# Extracted records
+ + +
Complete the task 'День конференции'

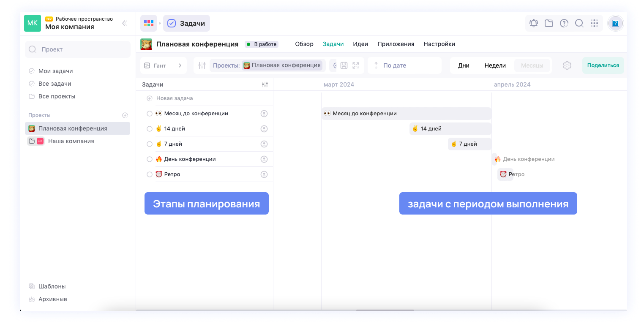[x=149, y=159]
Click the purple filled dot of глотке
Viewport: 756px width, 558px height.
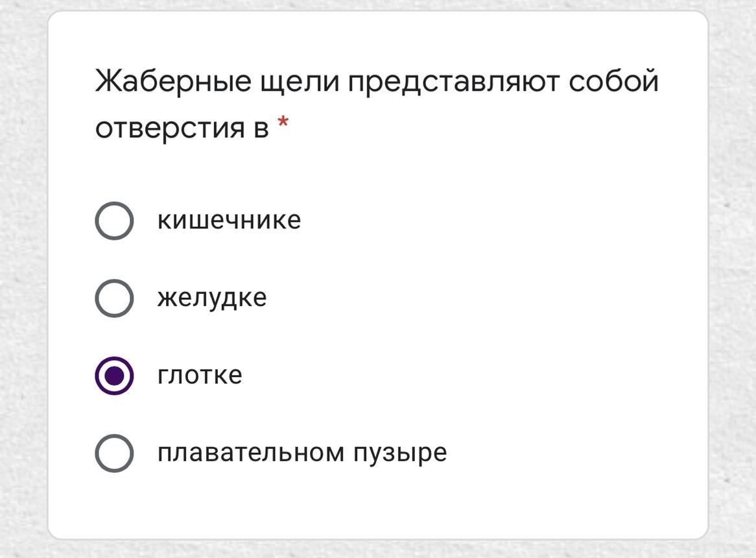point(114,376)
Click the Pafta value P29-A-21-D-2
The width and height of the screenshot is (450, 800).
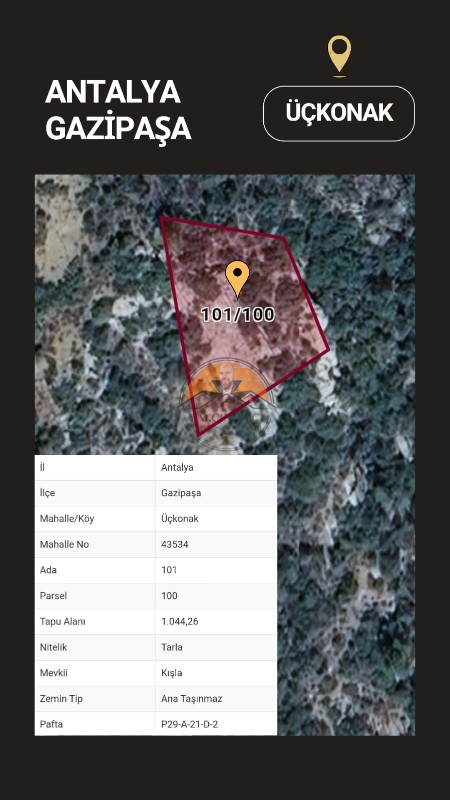click(x=189, y=724)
+ + +
# YOUR TASK
Print the records exactly, every one. Leave out the pictures.

# SOLUTION FOR THIS PROBLEM
Complete the task 'День конференции'

[x=149, y=159]
Click the purple filled dot of глотке
Viewport: 756px width, 558px height.
point(114,376)
Click the Pafta value P29-A-21-D-2
The width and height of the screenshot is (450, 800).
click(x=189, y=724)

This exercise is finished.